There are emissions created by “cracking” the hydrogen, though considerably less than fossil fuel. Hydrogen cars have the same range as diesel vehicles, and hydrogen can also power heavy vehicles like trucks and buses, which electricity cannot do currently. A further benefit of hydrogen is that the rest of a car’s running gear … gearbox, axles etc will work in exactly the same way as on a diesel or petrol car. It’s still a variety of internal combustion. So potentially, existing cars could be converted to hydrogen while retaining most of the working parts and the body.
Hydrogen cars will not emit particulates like diesel, but slow down the applause … the latest research shows that particulate levels in cities are partly brake dust and the wear on rubber tyres. Whether you drive diesel, electric or hydrogen, you will still be producing these.

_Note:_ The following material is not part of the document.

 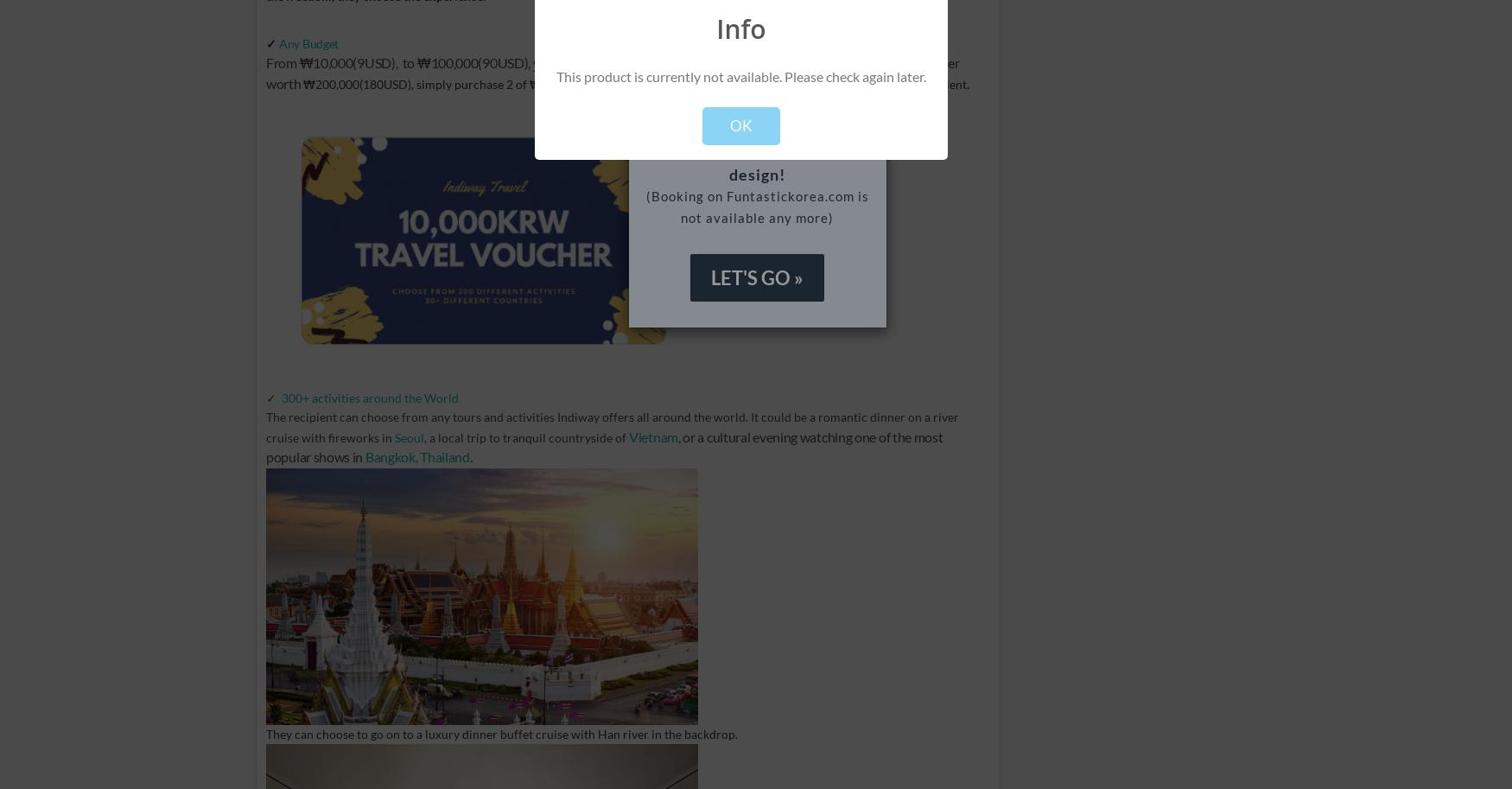 I want to click on 'Info', so click(x=740, y=29).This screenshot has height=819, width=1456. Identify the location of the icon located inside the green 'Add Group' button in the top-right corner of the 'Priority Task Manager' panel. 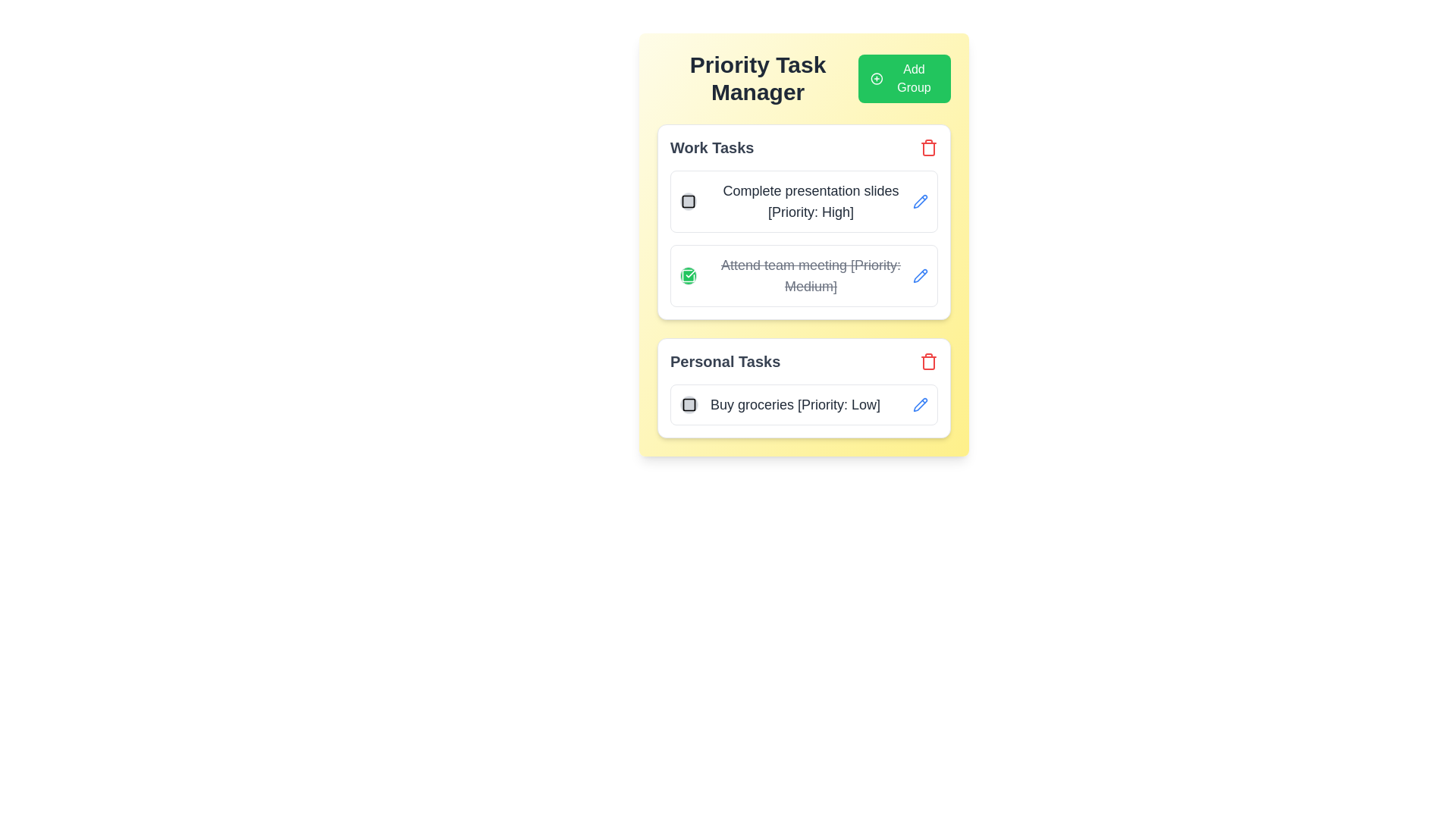
(877, 79).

Then there’s SF6. Sulphur hexafluoride, or SF6, is widely used in the electrical industry to prevent short circuits and accidents. It is 23,500 times more warming than carbon dioxide (CO2). Just one kilogram of SF6 warms the Earth to the same extent as 24 people flying London to New York return. It also persists in the atmosphere for a long time, warming the Earth for at least 1,000 years. The annual increase in SF6 emission as we switch to renewables with more and more electrical connections in Europe was 8.1% last year, which is equivalent to 1.3 million new cars. Wind farms result in a lot of it BUT fortunately the newest and largest North Sea wind farm is being built to be SF6 free.
One of the most frightening things, which they showed in Alaska, was the methane trapped in permafrost. They could crack open the ice, chuck in a match and watch the great column of flame erupt. As the planet warms, vast areas of Siberia and Canada and Alaska are permafrost full of methane waiting to be released.
Ulan Bator may be the most polluted city on the planet
Trouble is … it’s going to need Plato’s philosopher king, or Rousseau’s infinitely wise and benign absolute dictator. Every person on the planet has personal interests that compete against the global need. We might race around recycling, composting, waiting for cars to charge, but our effort is a miniscule drop in the ocean compared to the emissions in Ulan Bator, Mongolia, one of the most polluted cities on the planet, or huge and deliberate forest fires in Indonesia or Brazil. Or wildfires in Australia and America. So, as above, a democratic popular movement will stall. In the end we are all totally reliant on the governments of Trump’s USA, China, Russia, India, Latin America and Africa being wiser and more future-minded … and more dictatorial … than we in Europe ever were … place your bets …
ADDENDUM
August. Along with much of Europe, the UK had its hottest ever day recorded a week ago.
Just a few days later catastrophic rains washed away a bridge in Yorkshire and left a dam built 150 years ago on the point of collapse in Derbyshire.
The thing is the science is clear. Observable data is clear. There are islands sinking which would otherwise be stable. Australia has had its hottest January ever. The only debate in science is not who’s responsible but how long do we have.
We need to dismantle the entities that peddle the nonsense that it is fake. The Republican Party and liberal party of Australia are actually more sceptical than the oil companies. There’s a lot of work to be done.
LikeLike
The question for David Lewis is what are the consequences of measures to tackle climate change. At the moment an electric car costs £30k plus. Making electric cars compulsory is acceptable only if you accept only wealthy people will be able to drive. That will hardly fly in my working class provincial home town where the buses stop about 6pm. Until you fix these things “measures to tackle climate change” will just be viewed as “anti working class conspiracy, imposed from above by rich London dwellers like Sunak/Starmer”.